PROBLEM: Start at the line in the entries below that contains "This screenshot has width=800, height=517.", stop at the line that contains "The image size is (1268, 639).", and output exactly the lines in that span, both ends included.

INPUT MATERIAL:
---+---

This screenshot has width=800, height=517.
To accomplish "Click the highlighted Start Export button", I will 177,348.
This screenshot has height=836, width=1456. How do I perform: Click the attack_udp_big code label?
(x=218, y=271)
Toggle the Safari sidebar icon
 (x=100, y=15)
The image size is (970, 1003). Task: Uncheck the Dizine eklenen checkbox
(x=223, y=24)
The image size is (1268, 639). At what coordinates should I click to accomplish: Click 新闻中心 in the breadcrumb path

---+---

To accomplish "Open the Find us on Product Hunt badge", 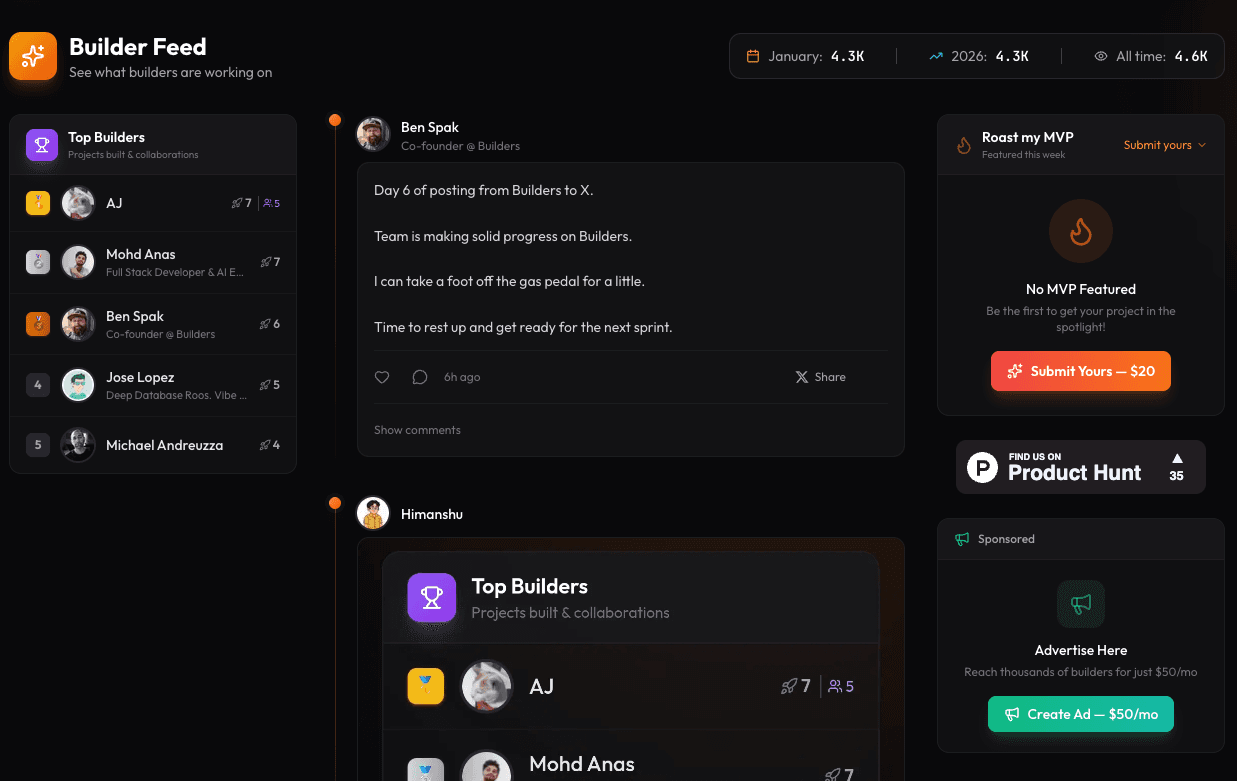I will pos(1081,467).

---+---

EXPECTED ANSWER:
This screenshot has width=800, height=517.
To accomplish "Click the highlighted Start Export button", I will 177,348.
This screenshot has height=836, width=1456. How do I perform: Click the attack_udp_big code label?
(x=218, y=271)
Toggle the Safari sidebar icon
 (x=100, y=15)
The image size is (970, 1003). Task: Uncheck the Dizine eklenen checkbox
(x=223, y=24)
The image size is (1268, 639). At what coordinates should I click to accomplish: Click 新闻中心 in the breadcrumb path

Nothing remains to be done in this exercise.